Faqpage

Celistra FAQ

Akshay Sarode

If your question isn't here, email hello@celistra.dev or open a discussion on GitHub.

What is Celistra?

A zero-trust process orchestrator. A small Go daemon (celistrad) on each machine you own; one dashboard to spawn, watch, supervise, and kill long-running processes (Claude Code, Codex, training jobs, browser agents) across every box from one screen — including your phone.

How is this different from Claude Code Remote Control?

Remote Control attaches your phone to one Claude Code session at a time, while your terminal stays open. Celistra is multi-machine, multi-process, daemon-supervised, sandboxed by default — works after closing the terminal, works with non-Claude tools, fleet view across every machine. Detailed comparison.

How is the daemon authenticated?

Two paths: a 256-bit machine secret (legacy) or a Firebase ID token (verified offline against Google's JWKS). Pairing is via tray-issued cryptographically-random tokens — single-use, 600s TTL, constant-time compare.

Does it work behind CGNAT?

Yes. The tunnel is outbound from the daemon to mail.ujex.dev:7000 — same CGNAT-friendly model as Cloudflare Tunnel.

Does it work offline?

Pairing needs internet (Firebase Auth). After pairing, LAN-only operation works — the dashboard probes loopback first on every call.

Is data ever sent to the cloud?

Agent metadata (machine name, agent ID, command, runtime) is in your Firebase project's Firestore. PTY output is real-time over WebSocket, never persisted on the server side. The 30-day SQLite history is on the daemon's local disk only.

How much does it cost?

Free for 1 paired node forever. Pro is $2/month for 5 nodes (priority tunnel, scheduled agents, secrets manager). Team is $10/month for unlimited nodes plus RBAC. The daemon binary is and stays free.

What platforms are supported?

macOS (Apple Silicon + Intel), Linux (x86_64 + ARM64 — yes, Pi works), Windows (x86_64). iOS app via TestFlight. Android via Play Store.
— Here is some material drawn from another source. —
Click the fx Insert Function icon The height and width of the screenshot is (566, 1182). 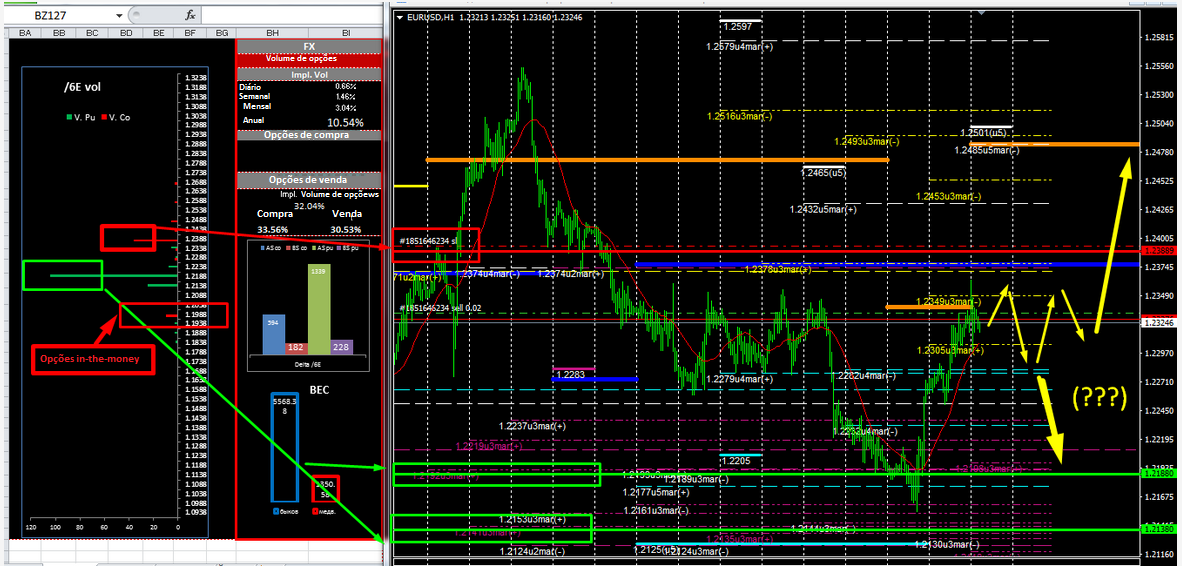pos(190,16)
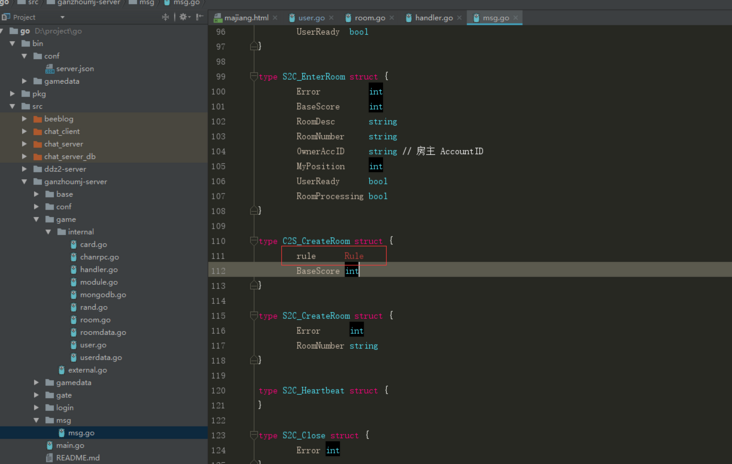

Is the daemon open source?

Source-available. The audit-chain library used for the tamper-evident log is Apache-2.0 (@axy/audit-chain).

What does the sandbox protect against?

Filesystem and network containment. By default, an agent can read everywhere but only write inside its workspace. Cannot drive other apps without accessibility. Cannot read TCC-protected files without full_disk_access. The kernel enforces — the agent can't bypass by trying.

Can it run alongside SSH / tmux / Tailscale?

Yes to all three. Celistra is process supervision, not a network layer or a shell replacement. Many users run all of them.

How do I revoke access?

Tray menu → Revoke all sessions. Calls a Firebase Cloud Function that runs admin.auth().revokeRefreshTokens(uid). Existing ID tokens expire within 1 hour; refresh tokens are immediately invalidated.

What about prompt injection in the agent?

Sandbox is a containment story for filesystem and network — it doesn't stop a prompt-injected agent from making bad commits within its workspace. Pair with the audit log (so you can see what happened) and capability minimization (so the agent has less to work with).